Would you return the lines between the one holding "[Carteiras do autista" and the one holding "mares (502, 1839)", inclusive, and only those, exactly as they stand in the listing below?

· · ·

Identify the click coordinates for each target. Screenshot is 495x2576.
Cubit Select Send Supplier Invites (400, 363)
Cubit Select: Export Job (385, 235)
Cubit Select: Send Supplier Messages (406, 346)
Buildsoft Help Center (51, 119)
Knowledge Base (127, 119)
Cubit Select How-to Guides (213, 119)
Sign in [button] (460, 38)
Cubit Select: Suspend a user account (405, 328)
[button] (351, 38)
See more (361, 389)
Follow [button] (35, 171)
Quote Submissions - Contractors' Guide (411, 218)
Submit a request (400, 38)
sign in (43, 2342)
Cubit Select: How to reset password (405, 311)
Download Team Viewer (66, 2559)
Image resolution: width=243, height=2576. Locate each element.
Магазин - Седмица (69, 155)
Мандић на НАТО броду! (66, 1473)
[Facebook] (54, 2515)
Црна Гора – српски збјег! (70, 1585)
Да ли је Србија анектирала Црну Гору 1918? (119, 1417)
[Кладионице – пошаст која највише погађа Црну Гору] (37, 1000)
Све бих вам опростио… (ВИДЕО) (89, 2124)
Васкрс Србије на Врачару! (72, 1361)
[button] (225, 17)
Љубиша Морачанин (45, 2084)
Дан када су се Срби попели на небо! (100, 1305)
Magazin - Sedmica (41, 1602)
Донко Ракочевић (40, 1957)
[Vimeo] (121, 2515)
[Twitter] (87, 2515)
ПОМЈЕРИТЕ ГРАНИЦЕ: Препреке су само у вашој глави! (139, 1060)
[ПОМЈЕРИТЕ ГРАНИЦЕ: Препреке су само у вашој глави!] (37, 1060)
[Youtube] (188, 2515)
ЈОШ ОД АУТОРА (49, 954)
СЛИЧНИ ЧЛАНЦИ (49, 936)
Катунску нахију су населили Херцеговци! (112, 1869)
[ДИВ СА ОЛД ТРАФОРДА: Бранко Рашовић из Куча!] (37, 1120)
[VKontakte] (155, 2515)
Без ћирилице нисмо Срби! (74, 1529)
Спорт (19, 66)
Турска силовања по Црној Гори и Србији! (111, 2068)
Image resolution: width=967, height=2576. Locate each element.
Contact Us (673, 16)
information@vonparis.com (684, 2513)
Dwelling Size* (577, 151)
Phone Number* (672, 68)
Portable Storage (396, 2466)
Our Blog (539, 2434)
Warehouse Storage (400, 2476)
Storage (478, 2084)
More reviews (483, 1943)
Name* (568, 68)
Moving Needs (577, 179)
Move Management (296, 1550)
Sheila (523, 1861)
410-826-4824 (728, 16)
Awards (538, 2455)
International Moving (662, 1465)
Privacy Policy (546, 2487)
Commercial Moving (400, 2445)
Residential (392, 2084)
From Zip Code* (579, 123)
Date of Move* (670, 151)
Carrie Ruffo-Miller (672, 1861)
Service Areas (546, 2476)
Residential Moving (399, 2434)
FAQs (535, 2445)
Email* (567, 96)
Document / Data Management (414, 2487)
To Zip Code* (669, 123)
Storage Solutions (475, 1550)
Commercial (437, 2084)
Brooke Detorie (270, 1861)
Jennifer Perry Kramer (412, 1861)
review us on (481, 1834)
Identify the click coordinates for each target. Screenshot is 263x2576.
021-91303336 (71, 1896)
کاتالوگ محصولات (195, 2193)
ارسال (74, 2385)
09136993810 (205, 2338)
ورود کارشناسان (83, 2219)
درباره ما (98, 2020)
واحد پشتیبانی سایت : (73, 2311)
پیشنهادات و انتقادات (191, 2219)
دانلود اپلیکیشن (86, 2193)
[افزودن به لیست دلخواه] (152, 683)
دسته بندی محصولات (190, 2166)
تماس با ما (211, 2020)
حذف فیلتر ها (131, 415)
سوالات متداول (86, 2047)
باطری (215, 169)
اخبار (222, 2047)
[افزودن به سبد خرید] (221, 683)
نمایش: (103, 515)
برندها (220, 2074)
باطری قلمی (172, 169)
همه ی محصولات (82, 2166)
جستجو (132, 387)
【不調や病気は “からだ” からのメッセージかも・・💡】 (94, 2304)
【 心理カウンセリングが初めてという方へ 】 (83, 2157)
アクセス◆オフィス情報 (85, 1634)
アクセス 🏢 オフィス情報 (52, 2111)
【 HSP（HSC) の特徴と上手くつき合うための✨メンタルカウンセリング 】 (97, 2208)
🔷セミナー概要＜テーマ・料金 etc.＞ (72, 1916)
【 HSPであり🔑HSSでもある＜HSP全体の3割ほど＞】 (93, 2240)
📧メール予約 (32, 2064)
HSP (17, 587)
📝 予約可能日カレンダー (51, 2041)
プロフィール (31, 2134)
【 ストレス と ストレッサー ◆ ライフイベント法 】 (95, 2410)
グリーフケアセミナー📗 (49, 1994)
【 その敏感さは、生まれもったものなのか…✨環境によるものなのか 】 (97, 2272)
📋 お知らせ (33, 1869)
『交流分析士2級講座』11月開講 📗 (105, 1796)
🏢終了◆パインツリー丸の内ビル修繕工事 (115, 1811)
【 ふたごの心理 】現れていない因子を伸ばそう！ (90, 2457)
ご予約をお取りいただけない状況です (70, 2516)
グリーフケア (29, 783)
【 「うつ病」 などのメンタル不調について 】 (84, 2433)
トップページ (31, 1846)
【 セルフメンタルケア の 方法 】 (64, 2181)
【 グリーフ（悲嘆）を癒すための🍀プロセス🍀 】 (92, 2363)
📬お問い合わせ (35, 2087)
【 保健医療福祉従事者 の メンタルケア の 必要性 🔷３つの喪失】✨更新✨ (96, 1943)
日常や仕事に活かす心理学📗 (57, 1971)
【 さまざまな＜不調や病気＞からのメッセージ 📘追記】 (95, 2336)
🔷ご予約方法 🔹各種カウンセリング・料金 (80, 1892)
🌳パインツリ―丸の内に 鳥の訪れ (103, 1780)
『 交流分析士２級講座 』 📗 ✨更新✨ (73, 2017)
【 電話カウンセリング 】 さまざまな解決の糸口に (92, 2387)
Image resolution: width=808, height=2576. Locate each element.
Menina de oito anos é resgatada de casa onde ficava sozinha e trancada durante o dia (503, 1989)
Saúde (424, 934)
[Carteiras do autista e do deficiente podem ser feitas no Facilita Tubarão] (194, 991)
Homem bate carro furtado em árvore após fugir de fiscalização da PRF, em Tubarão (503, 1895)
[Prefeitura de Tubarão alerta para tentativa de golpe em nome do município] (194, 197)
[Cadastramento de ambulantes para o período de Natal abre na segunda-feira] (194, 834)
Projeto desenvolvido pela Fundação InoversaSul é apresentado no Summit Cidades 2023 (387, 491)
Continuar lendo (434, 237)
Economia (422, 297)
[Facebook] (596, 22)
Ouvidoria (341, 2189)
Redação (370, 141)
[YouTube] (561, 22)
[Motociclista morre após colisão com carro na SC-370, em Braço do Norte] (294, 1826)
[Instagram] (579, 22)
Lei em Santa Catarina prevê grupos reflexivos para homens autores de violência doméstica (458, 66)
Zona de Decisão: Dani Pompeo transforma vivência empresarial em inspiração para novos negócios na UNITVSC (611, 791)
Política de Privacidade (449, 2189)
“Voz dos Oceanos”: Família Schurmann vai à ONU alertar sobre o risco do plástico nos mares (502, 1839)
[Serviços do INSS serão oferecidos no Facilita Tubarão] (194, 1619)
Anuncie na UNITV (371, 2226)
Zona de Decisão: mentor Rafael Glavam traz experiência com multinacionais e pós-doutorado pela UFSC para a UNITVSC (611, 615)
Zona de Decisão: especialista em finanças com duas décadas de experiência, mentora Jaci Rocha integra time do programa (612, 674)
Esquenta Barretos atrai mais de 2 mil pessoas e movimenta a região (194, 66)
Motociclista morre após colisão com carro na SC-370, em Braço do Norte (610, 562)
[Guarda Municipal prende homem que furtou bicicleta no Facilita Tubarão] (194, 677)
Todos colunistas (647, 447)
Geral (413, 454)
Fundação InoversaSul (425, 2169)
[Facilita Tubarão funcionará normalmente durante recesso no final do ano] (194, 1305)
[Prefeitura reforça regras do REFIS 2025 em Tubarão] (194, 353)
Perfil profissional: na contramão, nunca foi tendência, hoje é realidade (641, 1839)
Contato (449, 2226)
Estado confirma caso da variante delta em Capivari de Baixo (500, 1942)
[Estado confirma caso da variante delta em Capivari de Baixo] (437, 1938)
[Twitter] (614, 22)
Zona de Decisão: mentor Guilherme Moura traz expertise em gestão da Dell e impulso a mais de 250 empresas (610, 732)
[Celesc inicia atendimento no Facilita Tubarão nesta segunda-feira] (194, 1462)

· · ·

■ Result:
[Carteiras do autista e do deficiente podem ser feitas no Facilita Tubarão] (194, 991)
Homem bate carro furtado em árvore após fugir de fiscalização da PRF, em Tubarão (503, 1895)
[Prefeitura de Tubarão alerta para tentativa de golpe em nome do município] (194, 197)
[Cadastramento de ambulantes para o período de Natal abre na segunda-feira] (194, 834)
Projeto desenvolvido pela Fundação InoversaSul é apresentado no Summit Cidades 2023 (387, 491)
Continuar lendo (434, 237)
Economia (422, 297)
[Facebook] (596, 22)
Ouvidoria (341, 2189)
Redação (370, 141)
[YouTube] (561, 22)
[Motociclista morre após colisão com carro na SC-370, em Braço do Norte] (294, 1826)
[Instagram] (579, 22)
Lei em Santa Catarina prevê grupos reflexivos para homens autores de violência doméstica (458, 66)
Zona de Decisão: Dani Pompeo transforma vivência empresarial em inspiração para novos negócios na UNITVSC (611, 791)
Política de Privacidade (449, 2189)
“Voz dos Oceanos”: Família Schurmann vai à ONU alertar sobre o risco do plástico nos mares (502, 1839)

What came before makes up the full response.